HuffPo is even reporting that Frank Luntz is penning memos that demonstrate a willingness to kill any attempt to regulate anything in the financial services sector which is akin to showing the barbarians the secret location to your daughters and silver during a Viking raid. It’s a virtual talking points instruction memo for enabling moral hazard via active promotion of information asymmetry.

Nine months after he penned a memo laying out the arguments for health care legislation’s destruction, Republican message guru Frank Luntz has put together a playbook to help derail financial regulatory reform.

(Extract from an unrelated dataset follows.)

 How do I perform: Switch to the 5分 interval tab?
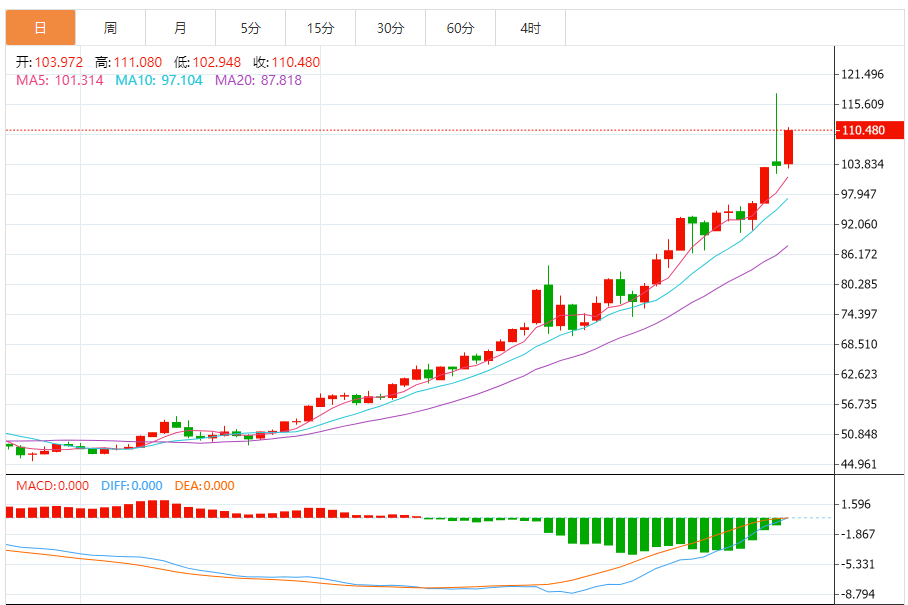(x=250, y=28)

In a 17-page memo titled, “The Language of Financial Reform,” Luntz urged opponents of reform to frame the final product as filled with bank bailouts, lobbyist loopholes, and additional layers of complicated government bureaucracy.

“If there is one thing we can all agree on, it’s that the bad decisions and harmful policies by Washington bureaucrats that in many ways led to the economic crash must never be repeated,” Luntz wrote. “This is your critical advantage. Washington’s incompetence is the common ground on which you can build support.”

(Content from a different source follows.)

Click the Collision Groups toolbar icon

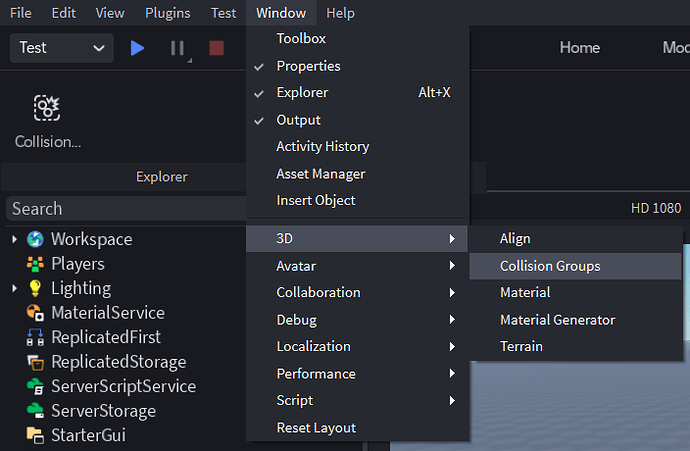click(x=47, y=108)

Luntz continued: “Ordinarily, calling for a new government program ‘to protect consumers’ would be extraordinary popular. But these are not ordinary times. The American people are not just saying ‘no.’ They are saying ‘hell no’ to more government agencies, more bureaucrats, and more legislation crafted by special interests.”

If these things come to pass, you might as well give Bernie Madoff a get out of jail free card. His crimes and misdemeanors will seem paltry compared to what will come. If you were hoping to buy yourself out of indentured servitude from your privateering financial middle man with your own well paying job (we should all have those $100,000 million dollar bonuses for acting on government tips), forget it. CEA Chair Christina Romer has dropped the other shoe on the unemployment data. I knew that structural unemployment was bad, but I had no idea until this came out. (Yes, it’s The Economist, again. Why oh WHY do I have to consult the foreign press to get to the bottom of things?) I have no idea where they are going to find customers for businesses or tax receipts for government with this nasty bit of data.

OMB head Peter Orszag is giving a press conference just now with Christina Romer, head of the Council of Economic Advisors, on the president’s Fiscal Year 2011 budget. Ms Romer explained the economic assumptions underlining the budget forecasts. She noted that expected fourth quarter-over-fourth quarter real GDP growth would be 3% in 2010, 4.3% in 2011 and 2012, and would average 3.8% in the five years thereafter. These figures are in line with Fed projections.

She then gave the unemployment forecast. At the end of 2010, the unemployment rate, according to the administration’s forecast, will be 9.8%. At the end of 2011, the rate will be at 8.9%. And at the end of 2012, after the next presidential election, the unemployment rate will be 7.9%.

Deficit reduction has a lot to do with the strength of the economy.  It also has a lot to do with people finding jobs so they pay taxes and buy things that also come with taxes.  Balancing the budget with this kind outlook for unemployment is playing Russian roulette with more than one bullet in the chamber.   Increasing taxes is likely to choke off a recovery but so is any increase in interest rate that could come from a skittish market that doesn’t fell comfortable with the Orzag scenario presented today of a budget deficit coming in around 10% of output eventually even though the Obama administration says that level is unacceptable and wants to bring down to 3%.  However, we put the national defense budget off the table along with medicare and social security so there’s really no place to go.  Even sunsetting the Bush tax cuts that went to households over $250,000 at this point isn’t going to cut it.  We’ve had 8 years of two wars and no war bonds sold to any one.  The silly thing compounds, you know, even when the interest rate is low.  Where’s Cheney with his deficits don’t matter mantra now?

If this is the most likely or the best scenario, consider my investment advice to be a gun and a rocking chair for the front porch. Oh, and make a big ol’ fort like fence around your Michelle Obama Organic Nutritious Great Recession Victory Garden. You’re going to have to use the butter and eggs money for your bullets.